Update: 2013-06-21 09:57 GMT
Hollywood costume designer Kym Barrett, who had a major hand in redesigning the webslinger's costume for "The Amazing Spider-Man", says she would love to visit India, but not as a tourist. She wants to explore work options in the country.

"I would love to shoot a film in India. I don't want to travel to India as a tourist," Barrett told IANS in an email interview.

"I like to live and work in different countries where I can really experience life and the culture of the country," she added.

Her body of work includes projects as varied as romantic drama "Romeo + Juliet", sci-fi classic "The Matrix", supernatural thriller "Gothika", rom-com "Monster-in-Law" and superhero project "The Amazing Spider-Man".

How difficult is it to come up with innovative designs for iconic characters like Spiderman, who has a fan following stretching back decades?

"These characters are difficult to design as they are already so dear to the people's hearts," admits Barrett, who designed a slicker and smarter spandex-based attire for actor Andrew Garfield, the on-screen Spiderman.

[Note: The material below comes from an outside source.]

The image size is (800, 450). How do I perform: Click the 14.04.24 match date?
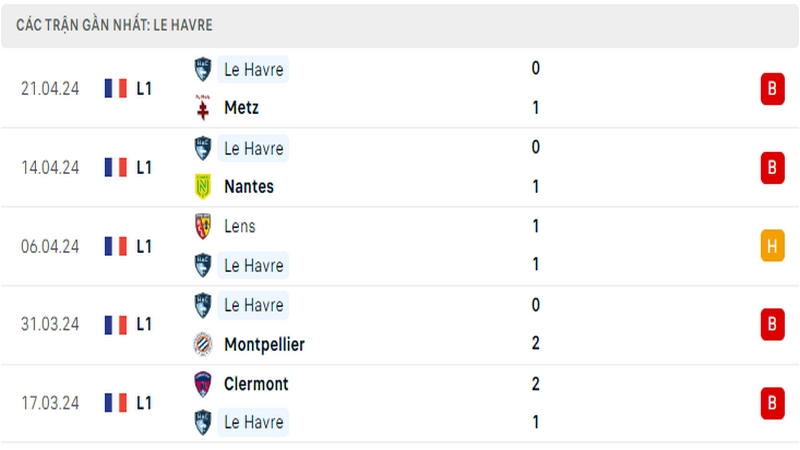50,167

"You need to re-imagine the costume and then try to create a new atmosphere around the character - a design that retains his or her original characteristics, but lives a new life in context with the new story," she added.

The 2012 film "The Amazing Spiderman", which will be aired on Sony Pix June 26, was a character Barrett enjoyed working on because she likes "projects that are adventurous and full of fascinating characters".

Barrett was just 28 when filmmaker Baz Luhrmann asked her to design costumes for the 1996 film "Romeo + Juliet". Before that, she had studied costume and set design at the National Institute of Dramatic Art in Sydney.

Barrett's first tryst with costume designing was in the world of theatre. How different is it to design for the cinema and theatre?

"Theatre is very immediate and everything evolves constantly through rehearsals and into the run of the show, the costume, the character and the makeup. (It is) different in film, where once a scene is shot, you must adapt your continuity around that first scene," she explained.